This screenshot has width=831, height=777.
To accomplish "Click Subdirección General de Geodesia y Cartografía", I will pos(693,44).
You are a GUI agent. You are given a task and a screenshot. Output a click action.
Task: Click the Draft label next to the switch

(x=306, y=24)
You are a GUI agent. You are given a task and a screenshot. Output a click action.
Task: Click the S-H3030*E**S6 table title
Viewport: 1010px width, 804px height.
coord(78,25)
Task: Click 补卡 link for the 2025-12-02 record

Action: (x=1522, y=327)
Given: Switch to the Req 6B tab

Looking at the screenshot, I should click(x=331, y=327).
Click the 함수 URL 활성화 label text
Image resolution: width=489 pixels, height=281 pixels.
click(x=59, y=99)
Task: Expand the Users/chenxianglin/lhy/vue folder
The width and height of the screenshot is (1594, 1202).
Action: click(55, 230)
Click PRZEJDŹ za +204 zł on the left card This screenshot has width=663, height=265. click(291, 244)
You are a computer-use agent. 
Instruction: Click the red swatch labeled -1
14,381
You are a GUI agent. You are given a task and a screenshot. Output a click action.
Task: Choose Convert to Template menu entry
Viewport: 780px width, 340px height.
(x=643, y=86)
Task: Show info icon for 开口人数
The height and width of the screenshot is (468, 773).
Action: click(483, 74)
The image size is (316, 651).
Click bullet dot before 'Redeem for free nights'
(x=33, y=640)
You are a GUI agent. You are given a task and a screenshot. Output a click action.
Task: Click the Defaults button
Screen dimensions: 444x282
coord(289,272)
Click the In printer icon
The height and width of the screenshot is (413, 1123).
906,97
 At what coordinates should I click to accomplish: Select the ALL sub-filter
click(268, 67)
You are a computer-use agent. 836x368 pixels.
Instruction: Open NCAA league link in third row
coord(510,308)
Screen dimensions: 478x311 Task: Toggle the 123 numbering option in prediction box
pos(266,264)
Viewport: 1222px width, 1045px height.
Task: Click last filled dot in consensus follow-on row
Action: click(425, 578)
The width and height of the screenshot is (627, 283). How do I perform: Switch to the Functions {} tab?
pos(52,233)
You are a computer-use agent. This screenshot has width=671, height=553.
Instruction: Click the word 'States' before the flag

### Exercise instructions:
Filter the entries above and copy only the lines that hold "computer".

### Solution:
You are a computer-use agent. 
You are a computer-use agent. 836x368 pixels.
You are a computer-use agent. This screenshot has width=671, height=553.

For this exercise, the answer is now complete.